In a four-stroke engine, there are only four events of combustion engines. These are:
- Intake Stroke (Advance), where fuel and air get mixed at the beginning of compression stroke during crankshaft rotation.
- Compression Stroke (Power), where fuel and air get burnt on compression stroke when the piston is at BDC. A perfect mixture of fuel and air, i.e., 14.5 to 1, is attained at the top of the compression stroke.
- Power Stroke (Ignition), where an ignition or spark plug produces hot gasses ignited by fuel tank present and burnt inside the cylinder during piston movement from TDC to BDC.
- Exhaust Stroke (Release) where connecting rod using a crank throws out exhaust gases through an exhaust valve.
Two-Stroke Cycle Engine vs. Four-Stroke Cycle Engine
- A two-stroke engine is powered by a power stroke only. A four-stroke engine is powered by an intake, compression, expansion, and exhaust stroke.
- A two-stroke dirt bike engine uses only the bottom of its piston to scavenge air, fuel, and exhaust out of the cylinder. A four-stroke engine uses both the top and bottom piston for these functions.
- In a four-stroke engine, the intake stroke is forced, while the rest are volumetric (relaxed). In a two-stroke engine, the intake stroke happens naturally with the expansion of exhaust gases.
- A four-stroke engine fires a new charge on each power stroke, while a two-stroke charges only once. This is why you need to mix your engine oil with your gas in 4 strokes and do not mix them for 2 strokes.
- A four-stroke engine will scavenge air and fuel from the intake, which is why you can “choke” it at low RPM. In a 2 stroke, this is not possible due to the method of combustion (expansion)
- The exhaust systems on a 4 stroke are normally more complex than on a two-stroke because of needing to be separate from the intake.
- The operation of a two-stroke is the opposite of a four-stroke in many ways. For example, a four-stroke has intake port, compression, , while a 2 stroke only has an intake and expansion stroke.
- When the piston moves down on the power stroke for 4 strokes, it forces fuel/air into the cylinder, while it’s going down on the expansion stroke of a 2 stroke.
How Do Pistons Move in Four Stroke Engine?
A Inside the cylinder of an engine, there is a piston. The movement of this piston is what helps keep everything moving and working together to make sure that it pumps all the gas out and allows more gas to come into the different openings. When you have your finger over one of these openings, you will feel a strong suction on your finger. This is the pump sucking in all of the air from that one opening and forcing it out into a different opening.
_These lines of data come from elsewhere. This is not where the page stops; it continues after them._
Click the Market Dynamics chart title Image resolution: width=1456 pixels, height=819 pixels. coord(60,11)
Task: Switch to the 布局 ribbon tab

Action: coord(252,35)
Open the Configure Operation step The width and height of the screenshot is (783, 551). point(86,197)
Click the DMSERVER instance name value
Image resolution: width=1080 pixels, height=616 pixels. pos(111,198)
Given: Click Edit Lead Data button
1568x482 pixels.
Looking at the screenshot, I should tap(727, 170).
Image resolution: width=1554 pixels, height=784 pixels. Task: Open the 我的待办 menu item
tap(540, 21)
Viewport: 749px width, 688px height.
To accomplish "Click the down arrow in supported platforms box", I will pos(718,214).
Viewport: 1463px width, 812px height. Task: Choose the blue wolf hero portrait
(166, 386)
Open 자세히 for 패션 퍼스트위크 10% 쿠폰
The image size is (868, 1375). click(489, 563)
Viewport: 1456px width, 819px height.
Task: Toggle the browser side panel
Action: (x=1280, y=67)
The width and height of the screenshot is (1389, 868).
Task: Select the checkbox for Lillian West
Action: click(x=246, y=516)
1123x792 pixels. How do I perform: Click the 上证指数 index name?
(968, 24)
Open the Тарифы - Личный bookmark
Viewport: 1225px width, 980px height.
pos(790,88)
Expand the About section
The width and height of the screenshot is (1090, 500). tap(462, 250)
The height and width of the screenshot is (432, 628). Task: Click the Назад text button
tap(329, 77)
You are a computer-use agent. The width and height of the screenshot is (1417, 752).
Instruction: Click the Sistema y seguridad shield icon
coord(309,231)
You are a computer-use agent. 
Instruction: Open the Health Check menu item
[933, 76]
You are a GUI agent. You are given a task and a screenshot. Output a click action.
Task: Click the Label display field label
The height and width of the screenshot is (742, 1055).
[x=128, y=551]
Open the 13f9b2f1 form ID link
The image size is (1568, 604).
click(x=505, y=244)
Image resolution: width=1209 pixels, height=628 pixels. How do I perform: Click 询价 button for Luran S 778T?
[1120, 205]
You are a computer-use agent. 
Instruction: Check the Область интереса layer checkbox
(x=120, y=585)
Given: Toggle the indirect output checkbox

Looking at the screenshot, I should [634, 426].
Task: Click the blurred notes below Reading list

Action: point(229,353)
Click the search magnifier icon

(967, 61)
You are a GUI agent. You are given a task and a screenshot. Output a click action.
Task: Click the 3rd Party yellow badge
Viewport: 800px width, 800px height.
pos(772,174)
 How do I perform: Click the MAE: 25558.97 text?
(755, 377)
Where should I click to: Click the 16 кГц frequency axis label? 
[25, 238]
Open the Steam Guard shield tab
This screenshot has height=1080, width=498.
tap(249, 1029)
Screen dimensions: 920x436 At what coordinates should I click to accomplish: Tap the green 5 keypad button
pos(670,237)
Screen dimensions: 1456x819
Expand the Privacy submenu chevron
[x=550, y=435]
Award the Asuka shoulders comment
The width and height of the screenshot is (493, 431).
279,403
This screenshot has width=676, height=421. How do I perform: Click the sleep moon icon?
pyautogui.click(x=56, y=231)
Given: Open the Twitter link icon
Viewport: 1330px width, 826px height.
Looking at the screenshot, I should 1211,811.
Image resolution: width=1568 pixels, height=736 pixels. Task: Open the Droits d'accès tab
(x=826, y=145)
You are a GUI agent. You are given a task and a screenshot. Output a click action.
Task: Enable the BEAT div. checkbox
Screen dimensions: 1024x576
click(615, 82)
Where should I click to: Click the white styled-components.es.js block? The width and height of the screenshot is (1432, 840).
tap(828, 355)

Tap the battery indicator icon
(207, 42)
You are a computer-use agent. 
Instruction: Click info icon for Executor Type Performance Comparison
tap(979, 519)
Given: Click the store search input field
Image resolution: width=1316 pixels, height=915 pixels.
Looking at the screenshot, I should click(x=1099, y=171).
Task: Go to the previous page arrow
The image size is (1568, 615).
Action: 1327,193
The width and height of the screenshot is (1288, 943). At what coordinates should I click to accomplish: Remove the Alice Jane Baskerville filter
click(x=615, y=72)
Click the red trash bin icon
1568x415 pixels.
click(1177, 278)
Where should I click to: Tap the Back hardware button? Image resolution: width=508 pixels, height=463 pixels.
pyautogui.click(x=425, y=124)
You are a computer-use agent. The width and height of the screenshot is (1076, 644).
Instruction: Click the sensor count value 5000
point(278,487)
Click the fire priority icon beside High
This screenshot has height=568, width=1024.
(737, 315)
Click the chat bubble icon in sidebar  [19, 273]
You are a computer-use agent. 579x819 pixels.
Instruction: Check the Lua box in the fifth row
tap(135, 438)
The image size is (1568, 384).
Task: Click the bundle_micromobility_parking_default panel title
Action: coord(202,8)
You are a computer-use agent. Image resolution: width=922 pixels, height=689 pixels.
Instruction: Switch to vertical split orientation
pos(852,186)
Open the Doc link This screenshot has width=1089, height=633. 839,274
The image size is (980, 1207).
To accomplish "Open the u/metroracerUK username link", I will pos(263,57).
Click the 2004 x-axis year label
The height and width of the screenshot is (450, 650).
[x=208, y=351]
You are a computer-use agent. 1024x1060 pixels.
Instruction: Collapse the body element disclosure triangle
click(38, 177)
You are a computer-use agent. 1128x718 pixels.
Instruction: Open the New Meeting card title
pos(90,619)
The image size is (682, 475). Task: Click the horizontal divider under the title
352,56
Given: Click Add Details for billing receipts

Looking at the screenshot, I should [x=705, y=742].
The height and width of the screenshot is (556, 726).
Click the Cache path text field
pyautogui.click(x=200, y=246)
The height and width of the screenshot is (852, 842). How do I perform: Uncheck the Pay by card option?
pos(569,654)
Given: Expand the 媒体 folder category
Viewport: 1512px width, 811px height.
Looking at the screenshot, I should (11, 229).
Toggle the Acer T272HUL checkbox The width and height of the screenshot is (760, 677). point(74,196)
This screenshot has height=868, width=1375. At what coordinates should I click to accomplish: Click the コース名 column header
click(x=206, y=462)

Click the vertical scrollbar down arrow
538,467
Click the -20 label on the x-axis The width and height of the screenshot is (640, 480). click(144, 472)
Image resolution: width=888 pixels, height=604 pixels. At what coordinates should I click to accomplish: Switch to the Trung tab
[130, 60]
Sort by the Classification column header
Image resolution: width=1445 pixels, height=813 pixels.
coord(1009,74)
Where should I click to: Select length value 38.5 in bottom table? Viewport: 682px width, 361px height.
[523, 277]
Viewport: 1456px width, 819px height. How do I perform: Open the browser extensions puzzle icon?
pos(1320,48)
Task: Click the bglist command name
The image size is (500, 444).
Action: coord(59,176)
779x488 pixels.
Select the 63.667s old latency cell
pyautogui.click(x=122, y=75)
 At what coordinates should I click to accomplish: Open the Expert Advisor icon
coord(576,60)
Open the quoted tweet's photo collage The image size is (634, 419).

When you remove your finger from any of these openings, you will see how quickly gas comes spraying out of them. This is because all four strokes are “cracking” open and closing those different openings and allowing for a more efficient way to get all of the gas out and more in. It doesn’t matter if they are moving upwards, downwards, or sideways since this makes them work so efficiently.
The engine of a dirt bike is the most important part. If you don’t know how it works, then your dirt bike will not work properly. In this blog post, we’ll break down the key components of a dirt bike’s engine and talk about what they do to create power for both on-road and off-road driving conditions.
After reading this article, we hope that you have a better understanding of how a dirt bike engine works so that when maintenance needs arise or any other questions come up in regards to your motorbike, you’re prepared!